Feudalism in the Middle Ages
Written by Simon Newman
History - Middle Ages
In order to attain security after the fall of the Roman Empire, against Germanic barbarians, Islamic invaders, and pagan enemies, European kingdoms gradually accepted the customs of feudalism. The feudalistic set up of European Middle Ages was also strengthened by the emergence of Christian religious revolutions. Historians often describe feudalism as the military and judicial customs of Middle Ages that were established during the 9th and 15th centuries.
Aspects of Feudalism in the middle ages
Feudalism in Middle Ages was a social, political, and religious structure which was based on the exchange of land for military services and or cash rent. In England, William the Conqueror established the Mormon feudalistic system after defeating the English army. After his victory, he awarded all his supporters, who fought for him, with big portions of land which were known as manor or Fief. The lords of the fief were required to take an Oath of allegiance for the King and they were expected raise trained troops to help the king at the time of need and it was termed as feudal levy.
According to the provision of feudal levy, men were required to fight for a limited period of 40 days. In certain conditions, this limit could be raised to 90 days. The lords, barons and other nobles of medieval period were expected to provide trained soldiers for the king and they were also expected to provide food and clothe for the soldiers. In order to be able to do so, the feudal lords used to ask for taxes from the serfs and peasants of their manors and they also took rent from the peasants for using the land for agricultural purposes. The feudal levy had a limited period of service and this was designed to ensure that the agricultural land may not remain neglected for longer periods.
The ranks of feudalistic system
The feudal system of the Middle Ages was like a pyramid of power with specific hierarchy. At the bottom of the pyramid, there were serfs, peasants and villeins. The descending order of the pyramid of power of feudal system was the king, members of nobility, knights, archbishop, freemen, yeomen, servants, serfs, peasants, villeins.

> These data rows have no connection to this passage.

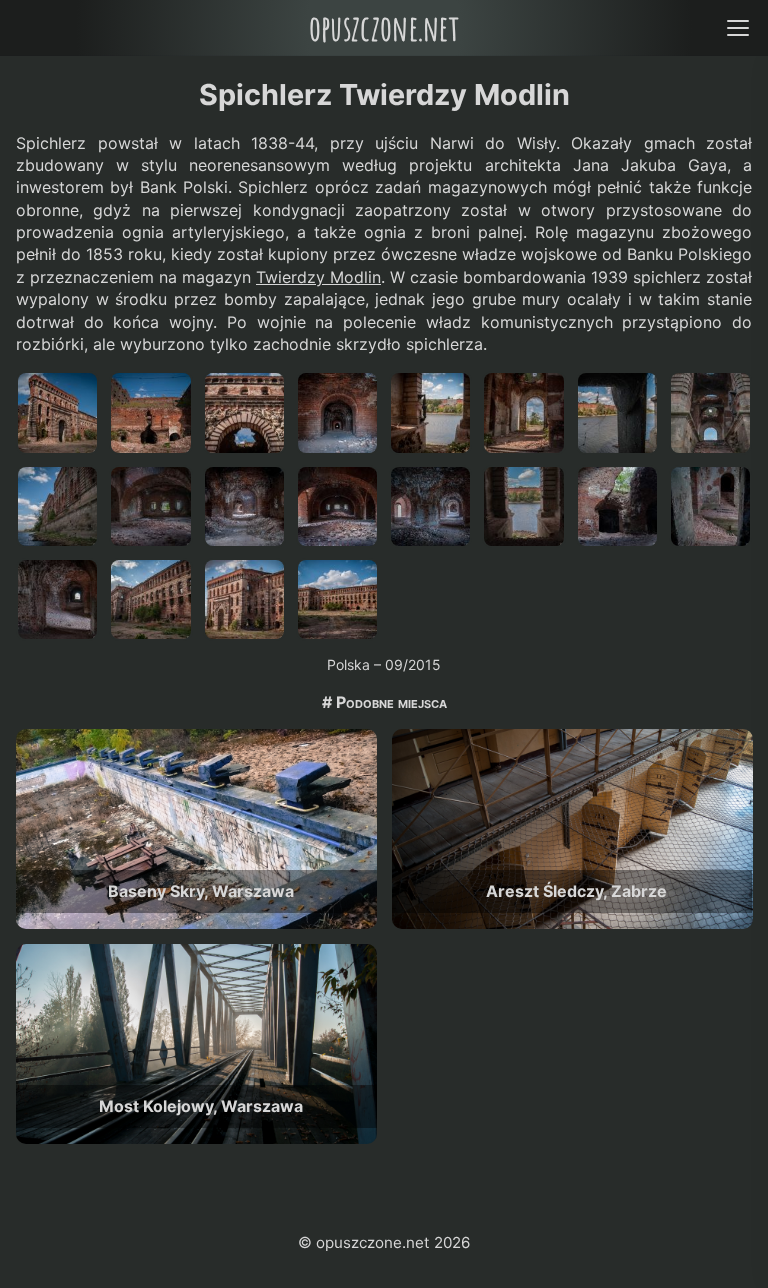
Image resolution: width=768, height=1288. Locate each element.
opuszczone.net (384, 27)
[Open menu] (737, 27)
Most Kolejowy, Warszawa (201, 1106)
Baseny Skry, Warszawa (201, 891)
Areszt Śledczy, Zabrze (576, 891)
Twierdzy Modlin (318, 277)
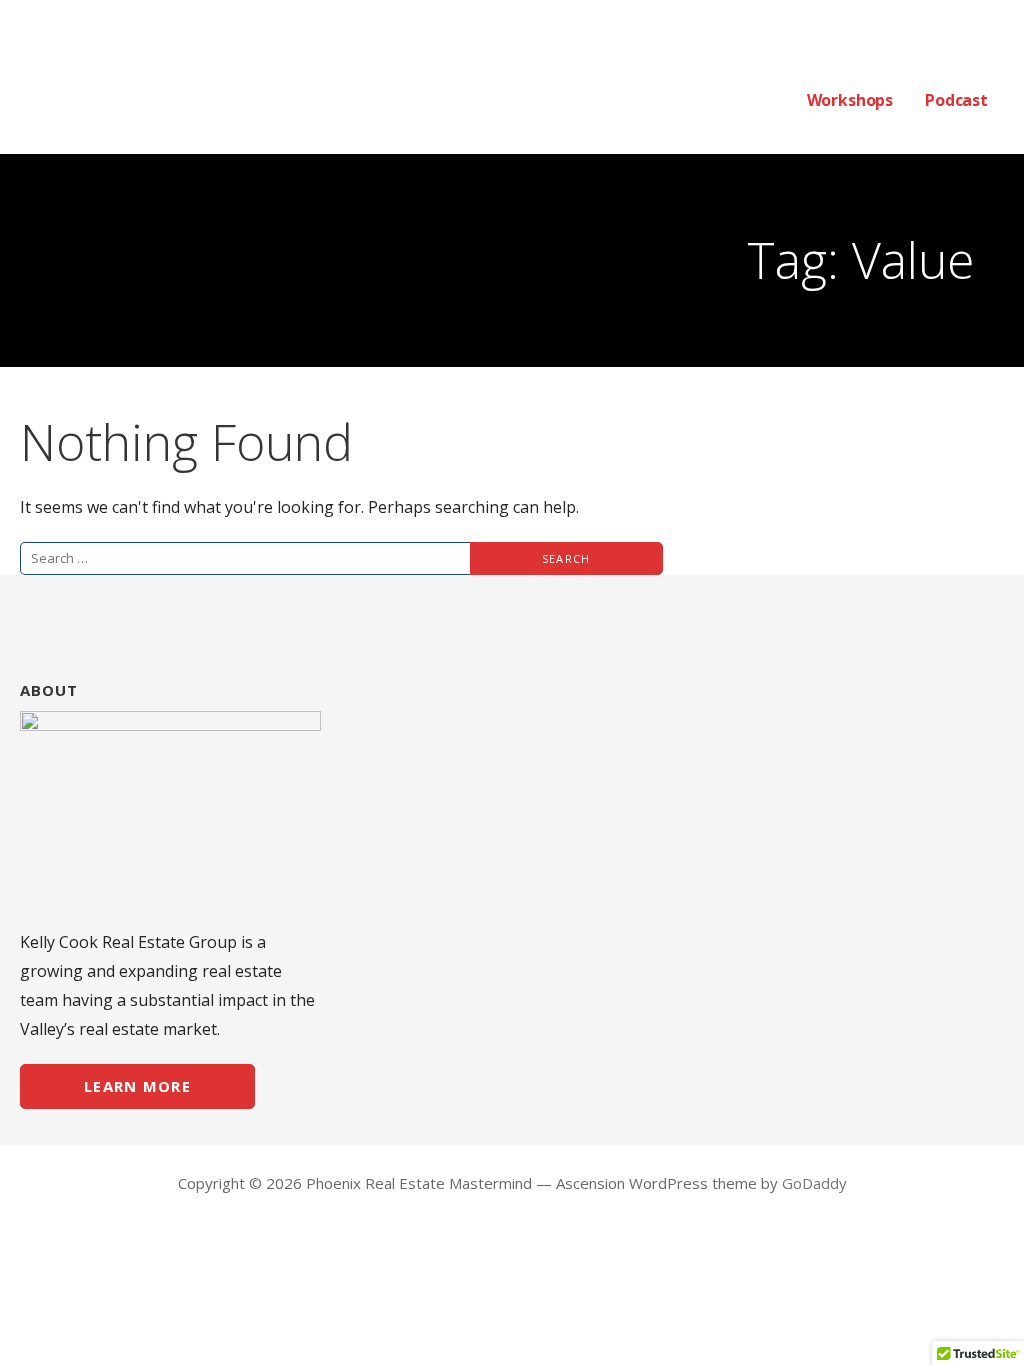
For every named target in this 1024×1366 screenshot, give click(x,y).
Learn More (137, 1086)
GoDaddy (814, 1183)
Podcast (956, 100)
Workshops (850, 100)
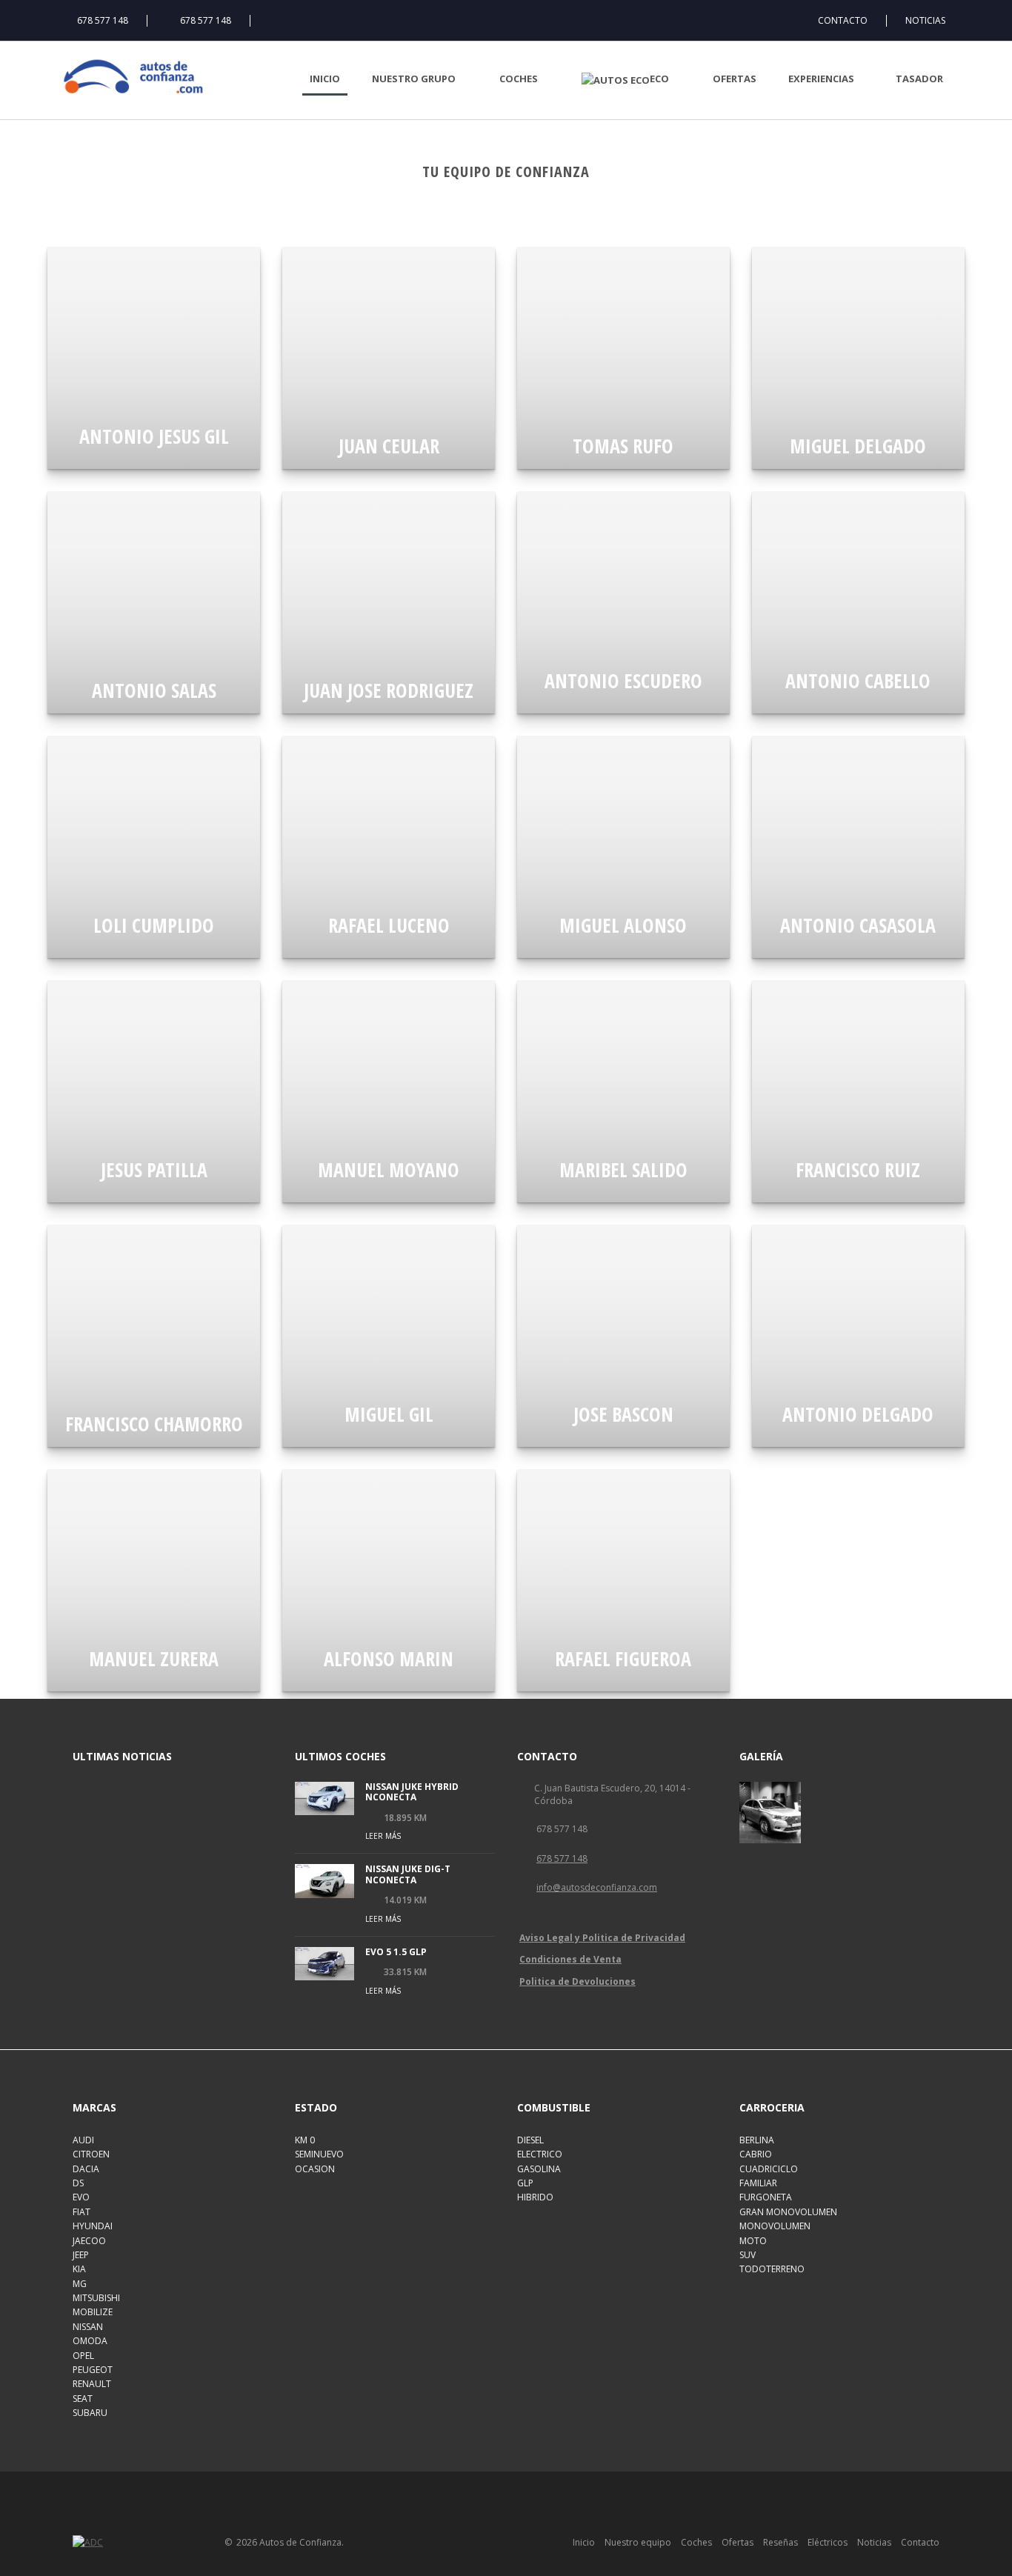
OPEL (83, 2355)
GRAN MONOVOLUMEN (788, 2212)
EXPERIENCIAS (821, 78)
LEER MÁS (383, 1836)
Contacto (920, 2542)
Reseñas (780, 2542)
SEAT (83, 2398)
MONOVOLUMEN (774, 2226)
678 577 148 (102, 20)
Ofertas (737, 2542)
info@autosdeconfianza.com (596, 1887)
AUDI (83, 2140)
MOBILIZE (93, 2312)
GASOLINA (539, 2169)
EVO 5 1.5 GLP (396, 1952)
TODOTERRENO (772, 2269)
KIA (79, 2269)
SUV (747, 2255)
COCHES (518, 78)
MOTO (753, 2240)
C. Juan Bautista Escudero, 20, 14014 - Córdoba (612, 1794)
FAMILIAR (758, 2183)
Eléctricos (828, 2542)
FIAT (81, 2212)
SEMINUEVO (319, 2154)
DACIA (86, 2169)
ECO (659, 78)
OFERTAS (734, 78)
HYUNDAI (93, 2226)
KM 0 (305, 2140)
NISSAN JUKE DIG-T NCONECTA (407, 1874)
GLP (525, 2183)
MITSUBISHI (96, 2298)
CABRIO (755, 2154)
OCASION (315, 2169)
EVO (81, 2197)
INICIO (325, 78)
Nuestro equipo (638, 2542)
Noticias (874, 2542)
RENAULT (92, 2383)
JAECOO (89, 2240)
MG (80, 2283)
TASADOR (919, 78)
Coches (696, 2542)
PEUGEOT (93, 2369)
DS (78, 2183)
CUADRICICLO (768, 2169)
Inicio (584, 2542)
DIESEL (530, 2140)
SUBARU (90, 2412)
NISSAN (88, 2326)
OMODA (90, 2340)
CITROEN (91, 2154)
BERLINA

However, it was possible, but very rare, for anyone of any class to attain higher ranks. Medieval squires, freemen and yeomen aspired to become knight. On the other hand, a knight who could prove his valiant attitude during a war or tournament could become so rich and strong that he could join the nobility. In addition, the most powerful and resourceful members of nobility could aspire to become kings through coups.
Feudalism in England
In the year 1066 A.D., the Norman king William the Conqueror defeated the English Anglo-Saxons at the Battle of Hastings. King William established feudalism in England since then. In order to appreciate the support of his Norman allies, he divided the land of England in various big sized manors and distributed those manors to his allies, making them the lords. Each lords got a piece of land that was around 1200 to 1800 acres big and included a forest, a village, a manor house, and a church.
The lords were provided special judicial and hunting privileges and they used to collect taxes and rents from the peasants and serfs for using their land for living and agriculture. Lords had specific duties towards the king. They were required to offer taxes and troops for the king whenever required and demanded.
Under feudalism, every person was expected to pay for the land either in form of taxes and rent, or by working as servant for various chores of the manor. In addition, a person could also provide equipments, weapons or clothes for the soldiers, or could serve as a soldier.
Feudalism and Manorialism
During the times of wars and invasions, troops were raised by Lords and were provided to the king as feudal levy as they had to fulfill their oath of fealty towards the king. Feudalism can be explained as the bigger web of exploitation of serfs and peasants as the king indirectly exploited all serfs with the help of the lords for his own military gains.
Manorialism represented the economic aspect of feudalism as it was the way to strengthen the feudal state economically. While feudalism explains the political relationship between the king and various lords and members of nobility, manorialism significantly explains the relationship between the Lords and their serfs that were living in his manor as tenants.
Classical feudalism and Vassalage
The classical feudalism was based on a set of reciprocal legal and military obligations among the warriors of nobility. This system was the direct result of a need of security for the members of nobility, but for the serfs as well against the invasions and attacks by barbarians, pagans and Islamic invaders. Each warrior member of nobility was bound to offer help for other members during the time of wars and invasions.
In order to raise troops and other necessities for keeping an army, lords often used to provide land for individuals whom they could trust upon. However, a lord could grant a piece of land to anyone only after declaring him as a vassal. A person could be declared as a vassal by a lord through the commendation ceremony during which, the person aspiring to be a vassal had to pay homage and oath of fealty towards the lord.
Life in a feudal society was very difficult. The members of nobility were expected to provide security for their serfs and they were also expected to provide troops and cash for the king to fulfill their oath of fealty, but this protection was for their own interest as they needed people to work the land.
Members of nobility were rich and during the time of peace, they used to enjoy a leisure life. On the other hand, the peasants and serfs had a troublesome life as they had to work hard and all day long to earn a living and pay the taxes and rents for their lords.